Seizure Forecasting from Idea to Reality. Outcomes of the My Seizure Gauge Epilepsy Innovation Institute Workshop

2017 
Abstract The Epilepsy Innovation Institute, Ei 2 , is a new research program of the Epilepsy Foundation designed to be an innovation incubator for epilepsy. Ei 2 research areas are selected based on community surveys that ask people impacted by epilepsy what they would like researchers to focus on. In their 2016 survey, unpredictability was selected as a top issue regardless of seizure frequency or severity. In response to this need, Ei 2 launched the My Seizure Gauge challenge, with the end goal of creating a personalized seizure advisory system device. Prior to moving forward, Ei 2 convened a diverse group of stakeholders from people impacted by epilepsy and clinicians, to device developers and data scientists to basic science researchers and regulators for a state of the science of assessment on seizure forecasting. From the discussions, it was clear that we are at an exciting crossroads.
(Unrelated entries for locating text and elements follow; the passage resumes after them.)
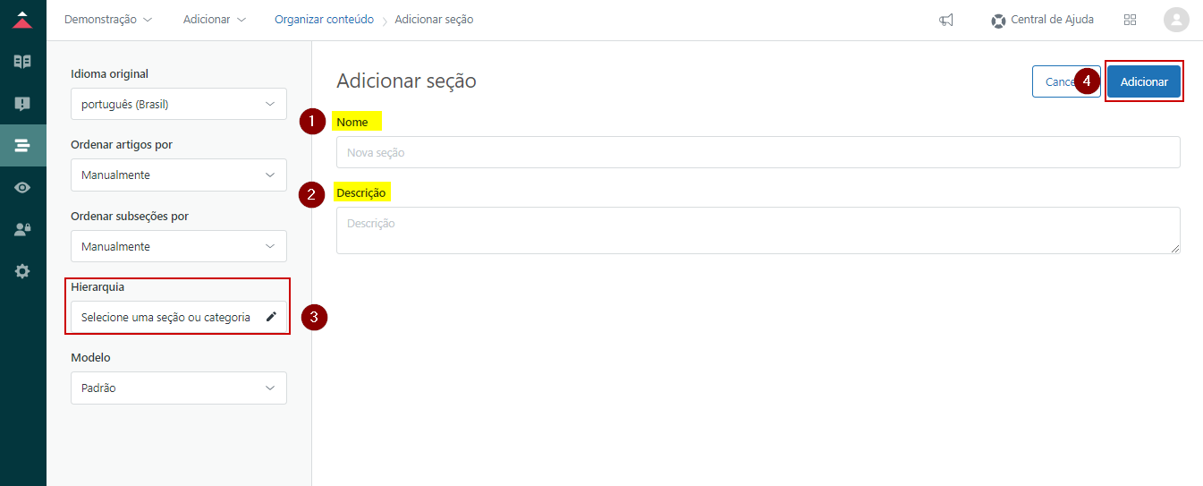
Task: Click the eye preview icon in sidebar
Action: pos(23,187)
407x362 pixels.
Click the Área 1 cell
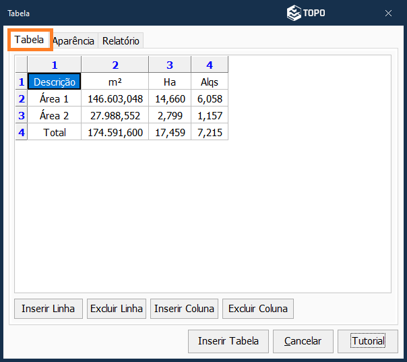click(x=55, y=98)
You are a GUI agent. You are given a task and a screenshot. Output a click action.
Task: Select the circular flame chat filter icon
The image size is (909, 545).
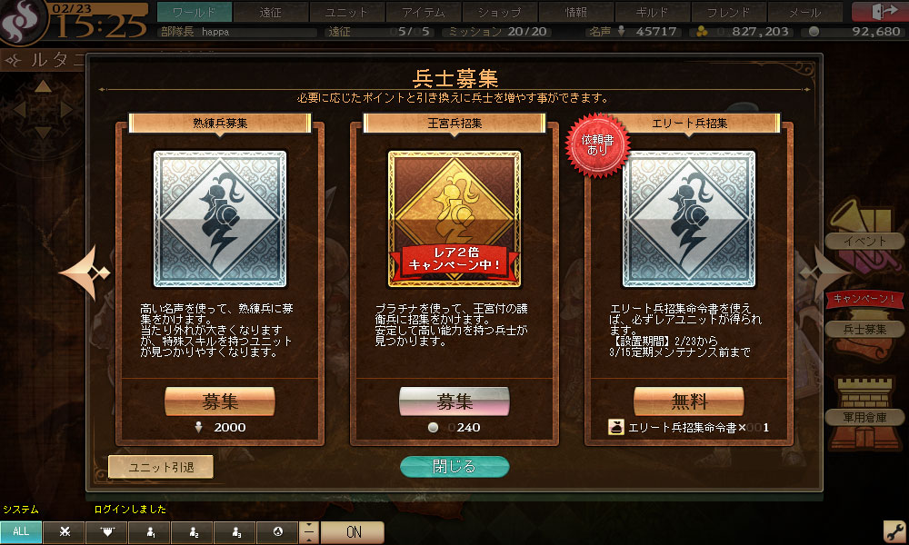click(277, 531)
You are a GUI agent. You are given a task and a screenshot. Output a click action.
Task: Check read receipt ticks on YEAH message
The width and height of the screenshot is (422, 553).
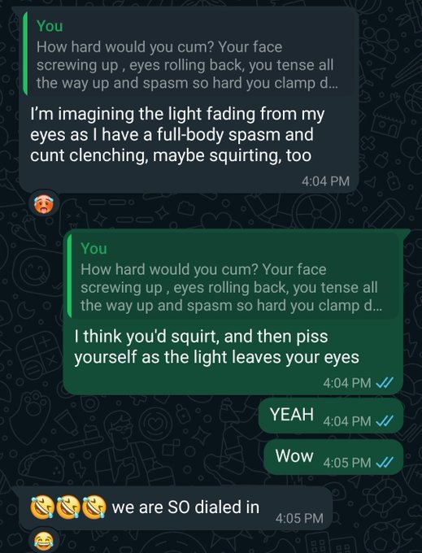tap(385, 420)
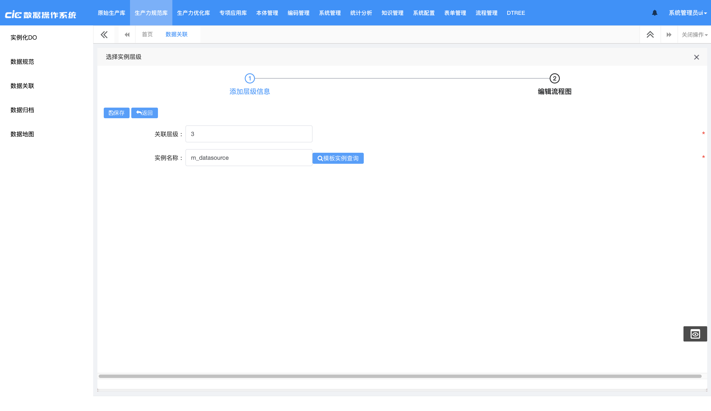This screenshot has height=411, width=711.
Task: Click the eye preview icon button
Action: [x=695, y=334]
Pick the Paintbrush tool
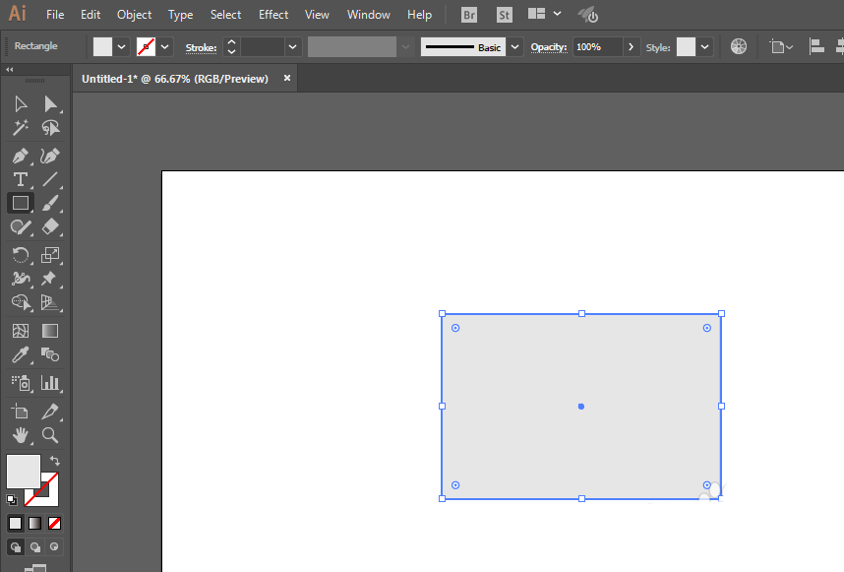844x572 pixels. point(50,203)

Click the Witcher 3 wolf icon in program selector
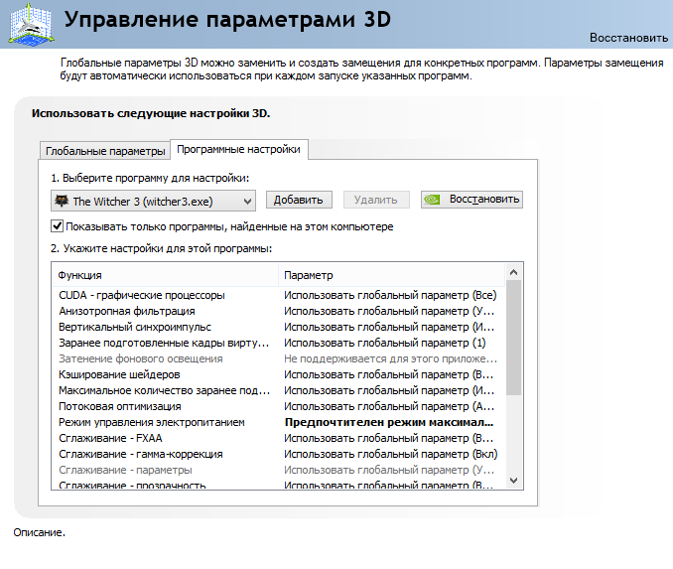click(62, 201)
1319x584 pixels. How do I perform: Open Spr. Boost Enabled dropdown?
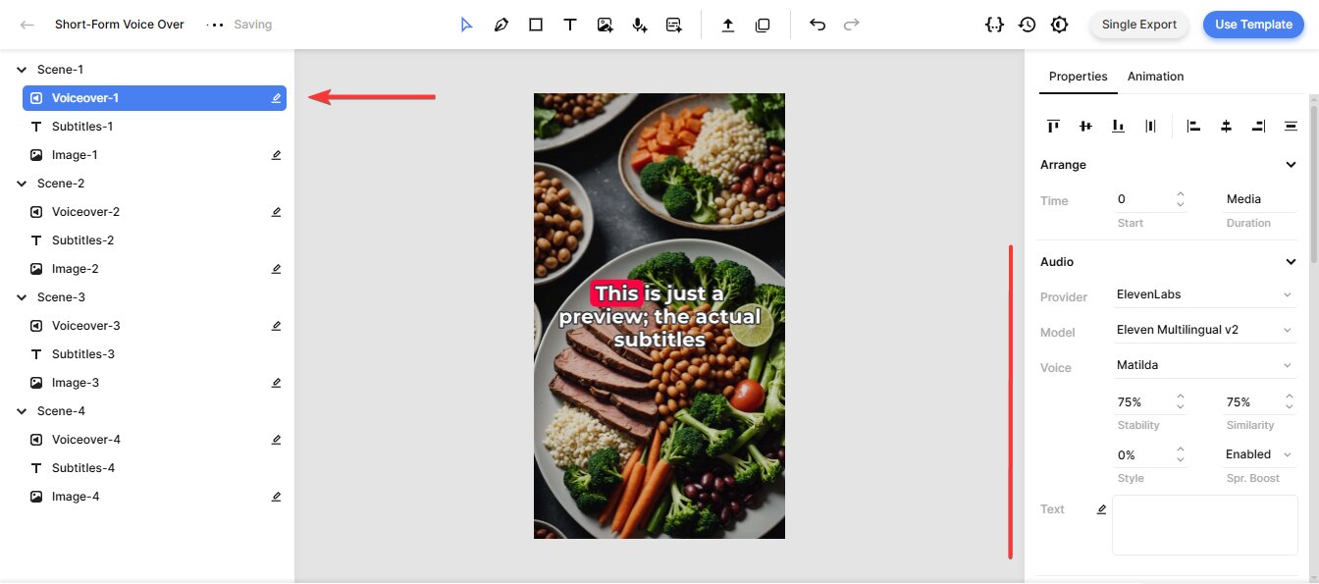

With the advances in bioengineering, we can utilize digital markers, wearables and biosensors as parameters for a seizure forecasting algorithm. There are also over a thousand individuals who have been implanted with ambulatory intracranial EEG recording devices. Pairing up peripheral measurements to brain states could identify new relationships and insights. Another key component is the heterogeneity of the relationships indicating that pooling findings across groups is suboptimal, and that data collection will need to be done on longer time scales to allow for individualization of potential seizure forecasting algorithms. Significance Statement Unpredictability of seizures is a top issue for those living with epilepsy regardless of seizure frequency and type. There is the fear of not knowing when a seizure will start and not knowing what triggers the seizure onset. In August, the Epilepsy Innovation Institute (Ei 2 ) convened a diverse group of stakeholders to assess the state of the science on seizure forecasting algorithms. Seizure forecasting shifts away from categorical seizure prediction assessments of whether a seizure will or will not occur and instead focuses on identifying the brain state wherein there is a high probability of a seizure occurrence. Here, we discuss the outcomes of those discussions and next steps.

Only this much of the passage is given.